> What you are asked to do: Nothing in the entries should change; repeat them exactly.

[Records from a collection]

------------------------

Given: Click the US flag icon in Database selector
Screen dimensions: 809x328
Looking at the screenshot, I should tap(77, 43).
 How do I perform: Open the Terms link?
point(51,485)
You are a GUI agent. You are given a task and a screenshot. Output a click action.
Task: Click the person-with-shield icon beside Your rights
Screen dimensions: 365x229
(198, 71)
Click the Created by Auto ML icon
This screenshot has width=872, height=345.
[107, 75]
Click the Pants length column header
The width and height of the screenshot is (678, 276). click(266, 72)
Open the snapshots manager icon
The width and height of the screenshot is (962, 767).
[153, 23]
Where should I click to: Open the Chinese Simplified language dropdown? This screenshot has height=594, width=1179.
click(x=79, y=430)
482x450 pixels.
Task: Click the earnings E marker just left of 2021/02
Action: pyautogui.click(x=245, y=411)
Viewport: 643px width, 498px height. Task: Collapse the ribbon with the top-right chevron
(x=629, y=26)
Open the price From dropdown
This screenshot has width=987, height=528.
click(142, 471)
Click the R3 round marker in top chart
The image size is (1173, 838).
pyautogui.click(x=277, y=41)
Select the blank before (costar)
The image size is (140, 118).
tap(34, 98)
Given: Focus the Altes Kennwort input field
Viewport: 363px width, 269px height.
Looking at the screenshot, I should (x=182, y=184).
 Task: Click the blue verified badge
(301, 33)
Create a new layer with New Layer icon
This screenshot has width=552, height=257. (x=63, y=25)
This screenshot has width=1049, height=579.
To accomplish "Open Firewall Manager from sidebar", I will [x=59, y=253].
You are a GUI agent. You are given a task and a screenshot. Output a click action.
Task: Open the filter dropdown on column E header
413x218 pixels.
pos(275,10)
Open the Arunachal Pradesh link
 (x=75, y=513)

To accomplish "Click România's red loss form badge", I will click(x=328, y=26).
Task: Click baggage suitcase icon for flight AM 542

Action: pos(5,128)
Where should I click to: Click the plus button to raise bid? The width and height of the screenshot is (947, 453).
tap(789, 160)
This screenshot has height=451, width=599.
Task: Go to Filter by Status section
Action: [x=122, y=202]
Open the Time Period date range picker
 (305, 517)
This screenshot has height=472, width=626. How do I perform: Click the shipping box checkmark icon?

------------------------

> Solution below:
Given: Click the US flag icon in Database selector
Screen dimensions: 809x328
Looking at the screenshot, I should tap(77, 43).
 How do I perform: Open the Terms link?
point(51,485)
You are a GUI agent. You are given a task and a screenshot. Output a click action.
Task: Click the person-with-shield icon beside Your rights
Screen dimensions: 365x229
(198, 71)
Click the Created by Auto ML icon
This screenshot has width=872, height=345.
[107, 75]
Click the Pants length column header
The width and height of the screenshot is (678, 276). click(266, 72)
Open the snapshots manager icon
The width and height of the screenshot is (962, 767).
[153, 23]
Where should I click to: Open the Chinese Simplified language dropdown? This screenshot has height=594, width=1179.
click(x=79, y=430)
482x450 pixels.
Task: Click the earnings E marker just left of 2021/02
Action: pyautogui.click(x=245, y=411)
Viewport: 643px width, 498px height. Task: Collapse the ribbon with the top-right chevron
(x=629, y=26)
Open the price From dropdown
This screenshot has width=987, height=528.
click(142, 471)
Click the R3 round marker in top chart
The image size is (1173, 838).
pyautogui.click(x=277, y=41)
Select the blank before (costar)
The image size is (140, 118).
tap(34, 98)
Given: Focus the Altes Kennwort input field
Viewport: 363px width, 269px height.
Looking at the screenshot, I should (x=182, y=184).
 Task: Click the blue verified badge
(301, 33)
Create a new layer with New Layer icon
This screenshot has width=552, height=257. (x=63, y=25)
This screenshot has width=1049, height=579.
To accomplish "Open Firewall Manager from sidebar", I will [x=59, y=253].
You are a GUI agent. You are given a task and a screenshot. Output a click action.
Task: Open the filter dropdown on column E header
413x218 pixels.
pos(275,10)
Open the Arunachal Pradesh link
 (x=75, y=513)

To accomplish "Click România's red loss form badge", I will click(x=328, y=26).
Task: Click baggage suitcase icon for flight AM 542

Action: pos(5,128)
Where should I click to: Click the plus button to raise bid? The width and height of the screenshot is (947, 453).
tap(789, 160)
This screenshot has height=451, width=599.
Task: Go to Filter by Status section
Action: [x=122, y=202]
Open the Time Period date range picker
 (305, 517)
This screenshot has height=472, width=626. How do I perform: Click the shipping box checkmark icon?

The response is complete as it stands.